Jim, whatever people may think of Pauline Hanson, she did bring to surface the feelings and thoughts of many Australians. As a political agenda, it was doomed to failure because Pauline was never a politician. She embodied the thoughts, and ideas of people who fear change (Asian immigration) and who are fed up with the failure of Aboriginals to integrate into mainstream society. The fact that she wasn't an intellectual, that she was inarticulate and naive, endeared her to those who saw themselves in Pauline. It's ironic that John Howard took up Pauline's causes while ridiculing her (he didn't want to share the political platform with somebody outside of his party and his control). We can dismiss her as a fool and inept politician but you cannot dismiss the undercurrent of fear and distaste of foreign cultures that permeates Australian society - the Cronulla riots is one example. Personally, I feel that multiculturalism has ran its course and there is a need for a different approach. Not all cultures are equal and not all cultures are good. There are traditions and customs that are best left behind instead of being brought to Australia. You would remember the Ustashi for example. There are numerous examples of immigrants who have psychological and cultural baggage that serves no purpose other than to divide the Australian community. We wouldn't want Shia and Sunni muslims battling each other in the streets would we? We wouldn't want Serbs and Croats fighting it out in Australia. We wouldn't want Hutu and Tutsi tribes importing their prejudices and hate. We don't approve or condone torching of Indian brides who fail to provide adequate dowries. We don't approve or condone of female genital mutilation. We don't approve or condone honor killings.
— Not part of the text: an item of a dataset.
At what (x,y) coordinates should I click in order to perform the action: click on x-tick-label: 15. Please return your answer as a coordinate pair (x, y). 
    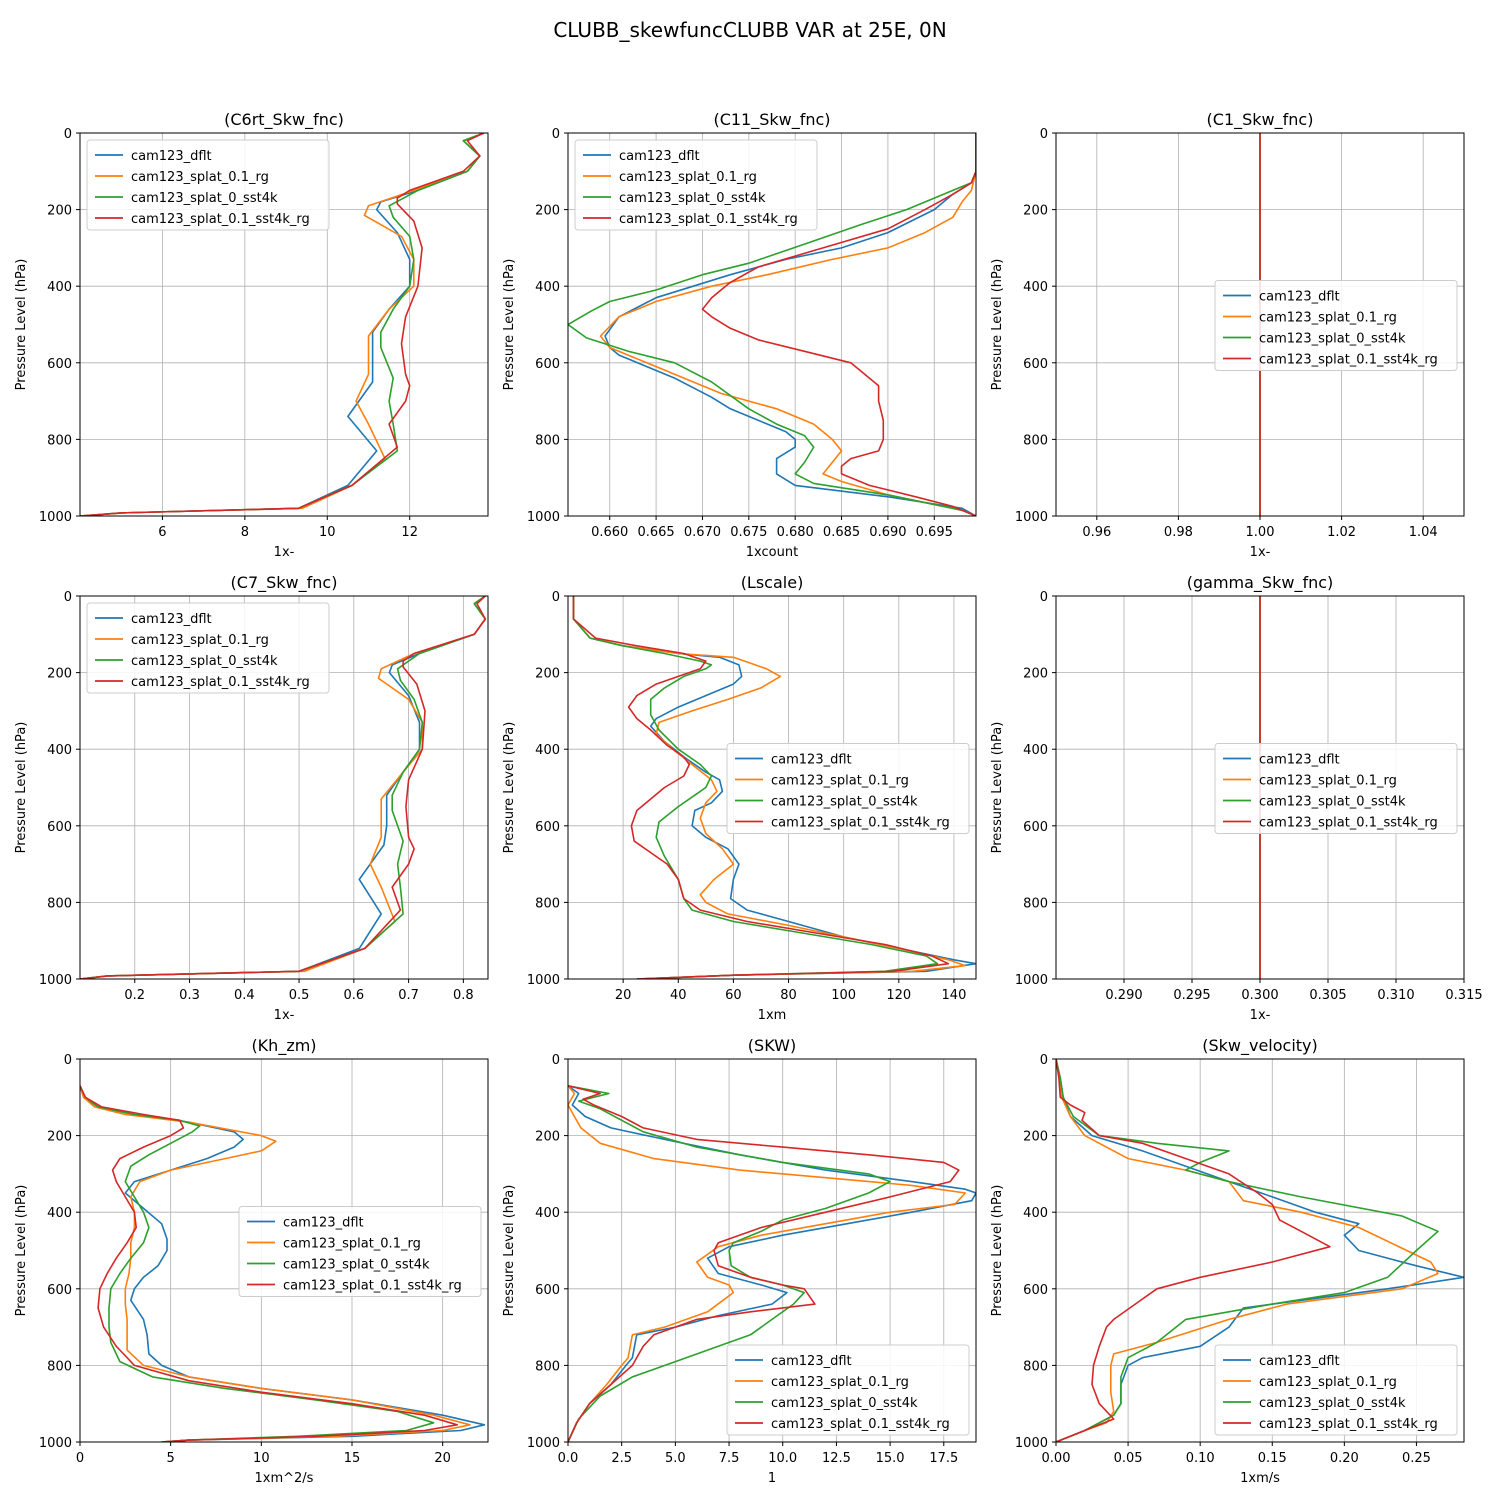
    Looking at the image, I should click on (352, 1458).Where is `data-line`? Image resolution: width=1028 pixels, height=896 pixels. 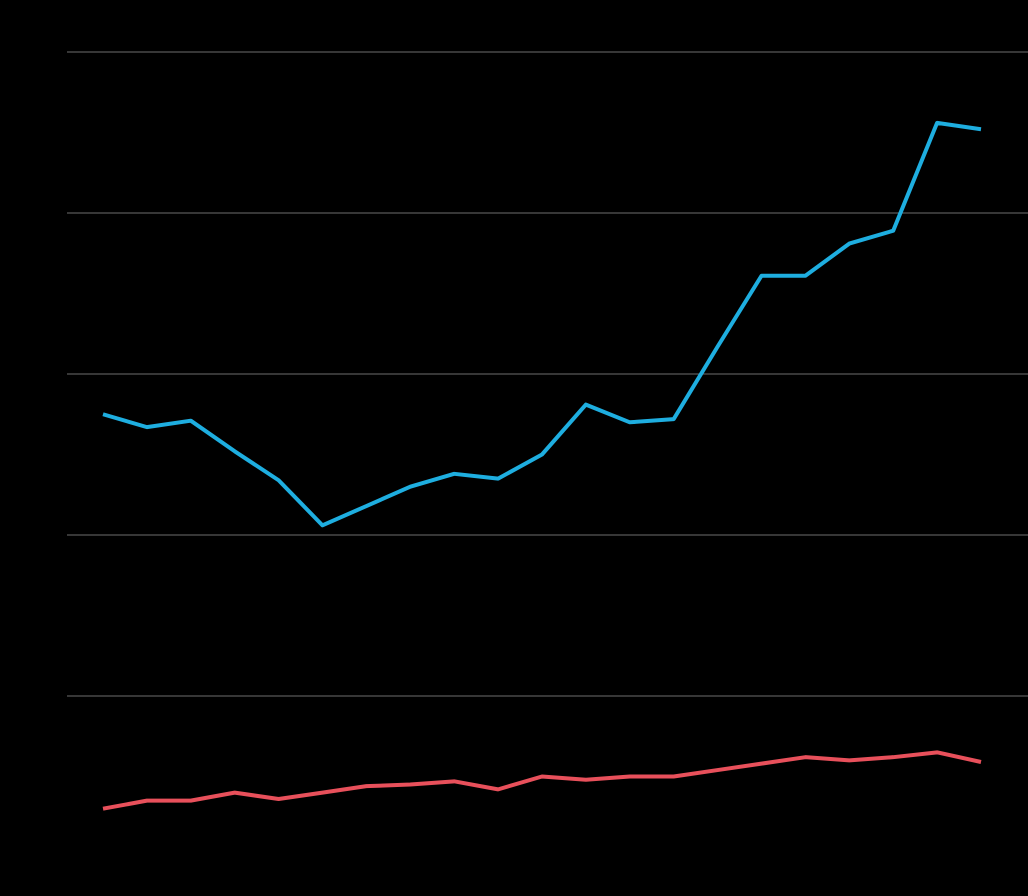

Should I go on?
BTW, have a great holiday.

Jim Belshaw said...

Thnaks, Lexcen. I am enjoying my break, although I had to tell David that there was no prosecco.

You wrote: "whatever people may think of Pauline Hanson, she did bring to surface the feelings and thoughts of many Australians" and "It's ironic that John Howard took up Pauline's causes while ridiculing her (he didn't want to share the political platform with somebody outside of his party and his control.

I think that this links to one of my key point, that Pauline Hanson did provide a circuit breaker for concerns about direction that had been supressed, forcing the mainstream parties to take some of them up.

Beyond this point I want to think about your comments before responding further, for I think that you are both right and not right at the same time!